* _Assigned task_: Repeat the lines below exactly as written, please, from the line with "WHOLESALE INFORMATION (433, 2144)" to the line with "Fermer (205, 2458)", both lines included, and no others.

• • • •

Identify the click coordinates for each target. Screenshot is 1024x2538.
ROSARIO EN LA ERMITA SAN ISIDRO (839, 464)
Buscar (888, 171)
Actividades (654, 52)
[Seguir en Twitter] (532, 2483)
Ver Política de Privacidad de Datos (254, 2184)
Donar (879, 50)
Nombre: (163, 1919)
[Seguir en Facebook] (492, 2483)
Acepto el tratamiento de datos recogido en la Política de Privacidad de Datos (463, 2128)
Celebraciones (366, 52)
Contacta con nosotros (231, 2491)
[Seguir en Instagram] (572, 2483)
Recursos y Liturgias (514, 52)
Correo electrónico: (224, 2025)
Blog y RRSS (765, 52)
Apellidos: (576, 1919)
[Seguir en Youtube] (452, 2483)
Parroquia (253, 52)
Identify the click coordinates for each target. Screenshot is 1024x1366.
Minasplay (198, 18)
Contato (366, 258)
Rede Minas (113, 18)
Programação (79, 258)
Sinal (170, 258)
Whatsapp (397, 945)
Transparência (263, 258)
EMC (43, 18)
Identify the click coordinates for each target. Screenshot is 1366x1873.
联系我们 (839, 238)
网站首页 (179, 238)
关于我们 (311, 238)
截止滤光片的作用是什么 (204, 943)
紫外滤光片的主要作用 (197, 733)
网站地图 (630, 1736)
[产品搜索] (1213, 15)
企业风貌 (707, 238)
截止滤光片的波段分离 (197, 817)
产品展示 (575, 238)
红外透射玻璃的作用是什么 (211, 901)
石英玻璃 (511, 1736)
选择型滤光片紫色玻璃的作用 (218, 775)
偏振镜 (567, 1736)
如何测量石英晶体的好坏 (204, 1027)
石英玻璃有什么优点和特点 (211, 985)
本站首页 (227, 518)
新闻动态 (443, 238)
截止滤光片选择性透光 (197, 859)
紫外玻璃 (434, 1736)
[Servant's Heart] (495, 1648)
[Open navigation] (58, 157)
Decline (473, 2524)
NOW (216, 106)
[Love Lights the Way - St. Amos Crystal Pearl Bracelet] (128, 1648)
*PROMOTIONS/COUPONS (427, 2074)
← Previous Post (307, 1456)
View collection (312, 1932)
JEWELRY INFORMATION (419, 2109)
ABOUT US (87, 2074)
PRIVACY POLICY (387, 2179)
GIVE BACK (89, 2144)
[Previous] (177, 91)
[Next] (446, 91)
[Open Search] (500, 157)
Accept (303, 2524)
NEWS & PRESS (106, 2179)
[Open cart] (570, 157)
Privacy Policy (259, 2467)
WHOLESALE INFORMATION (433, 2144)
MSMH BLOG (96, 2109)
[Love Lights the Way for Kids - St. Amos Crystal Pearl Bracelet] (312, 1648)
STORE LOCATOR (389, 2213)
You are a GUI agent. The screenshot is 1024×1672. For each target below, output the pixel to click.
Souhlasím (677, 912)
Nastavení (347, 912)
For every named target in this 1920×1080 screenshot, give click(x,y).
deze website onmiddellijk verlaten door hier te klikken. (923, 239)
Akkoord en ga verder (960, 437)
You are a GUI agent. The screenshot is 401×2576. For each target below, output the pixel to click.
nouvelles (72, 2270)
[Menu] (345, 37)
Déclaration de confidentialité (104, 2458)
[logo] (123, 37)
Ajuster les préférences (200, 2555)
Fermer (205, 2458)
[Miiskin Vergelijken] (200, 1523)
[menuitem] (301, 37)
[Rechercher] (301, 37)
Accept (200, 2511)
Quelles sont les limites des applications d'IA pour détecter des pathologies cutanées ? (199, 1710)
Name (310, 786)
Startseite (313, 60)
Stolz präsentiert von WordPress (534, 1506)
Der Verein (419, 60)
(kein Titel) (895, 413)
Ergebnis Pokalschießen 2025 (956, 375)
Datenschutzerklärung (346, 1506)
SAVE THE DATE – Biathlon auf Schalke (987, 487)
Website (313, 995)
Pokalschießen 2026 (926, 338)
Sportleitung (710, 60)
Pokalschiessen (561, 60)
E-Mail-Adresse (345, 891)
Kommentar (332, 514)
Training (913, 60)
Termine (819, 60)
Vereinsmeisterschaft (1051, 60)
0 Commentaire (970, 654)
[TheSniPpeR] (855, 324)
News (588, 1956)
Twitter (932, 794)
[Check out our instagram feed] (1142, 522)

• • • •

* _Written solution_:
WHOLESALE INFORMATION (433, 2144)
MSMH BLOG (96, 2109)
[Love Lights the Way for Kids - St. Amos Crystal Pearl Bracelet] (312, 1648)
STORE LOCATOR (389, 2213)
You are a GUI agent. The screenshot is 1024×1672. For each target below, output the pixel to click.
Souhlasím (677, 912)
Nastavení (347, 912)
For every named target in this 1920×1080 screenshot, give click(x,y).
deze website onmiddellijk verlaten door hier te klikken. (923, 239)
Akkoord en ga verder (960, 437)
You are a GUI agent. The screenshot is 401×2576. For each target below, output the pixel to click.
nouvelles (72, 2270)
[Menu] (345, 37)
Déclaration de confidentialité (104, 2458)
[logo] (123, 37)
Ajuster les préférences (200, 2555)
Fermer (205, 2458)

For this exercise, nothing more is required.